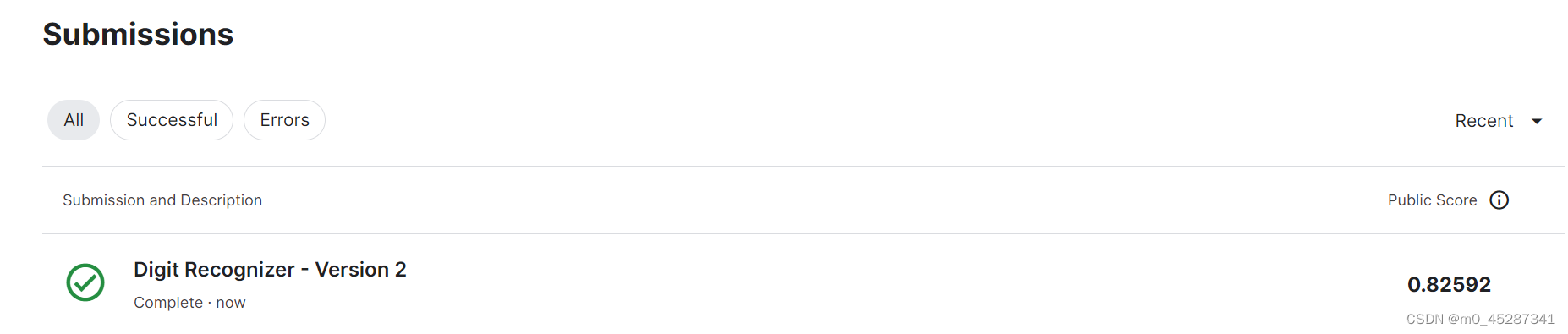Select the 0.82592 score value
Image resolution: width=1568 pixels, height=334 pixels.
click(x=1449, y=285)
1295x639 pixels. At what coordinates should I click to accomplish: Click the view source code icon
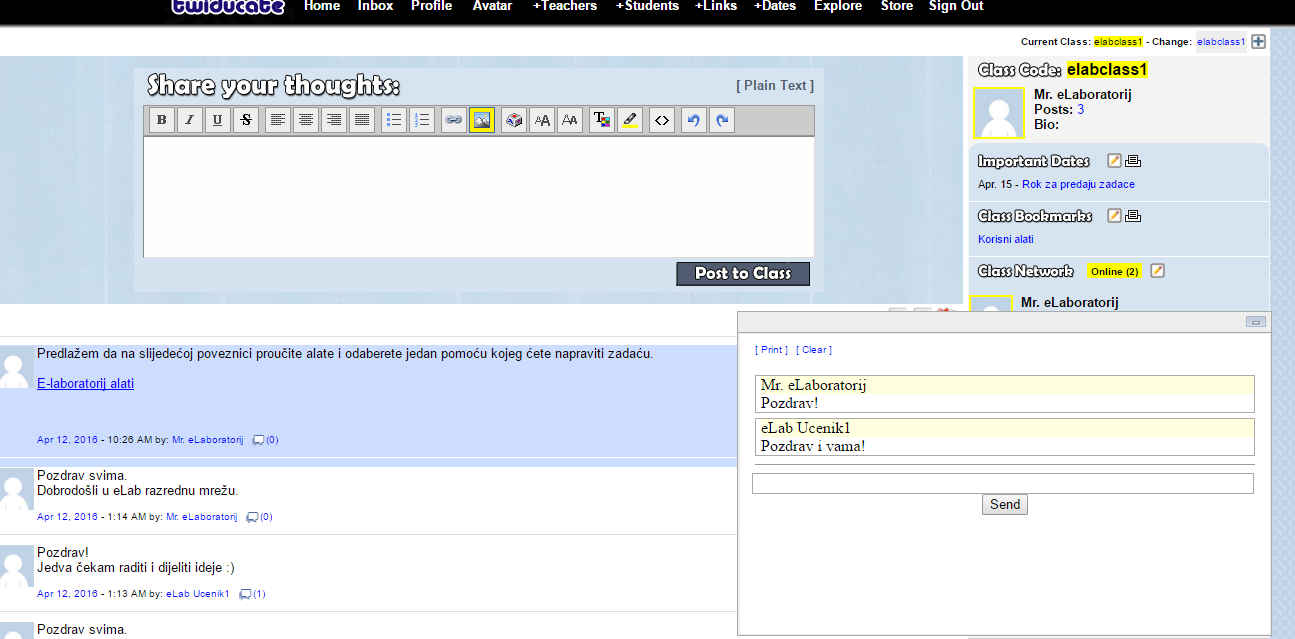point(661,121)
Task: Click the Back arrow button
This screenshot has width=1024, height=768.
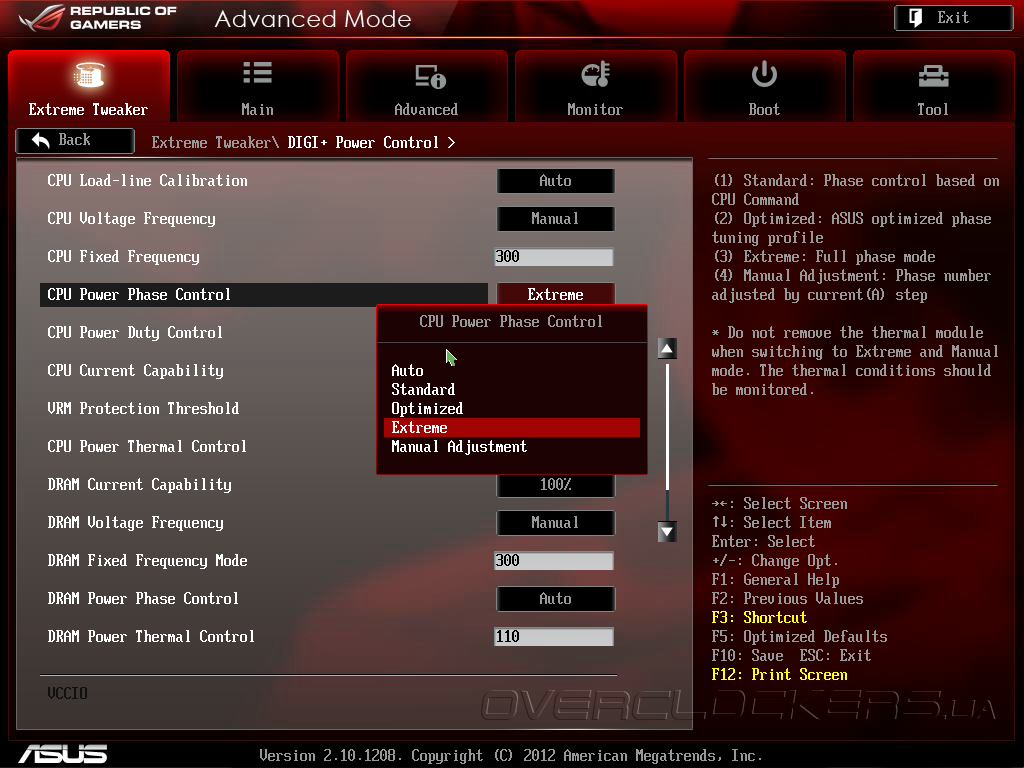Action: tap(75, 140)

+===+

*Requirement*
Starting at the line that contains "Task: Click the Back arrow button", return every line through the end of the records above exactly as written, and return no pictures.

*Answer to this task*
Task: Click the Back arrow button
This screenshot has width=1024, height=768.
Action: tap(75, 140)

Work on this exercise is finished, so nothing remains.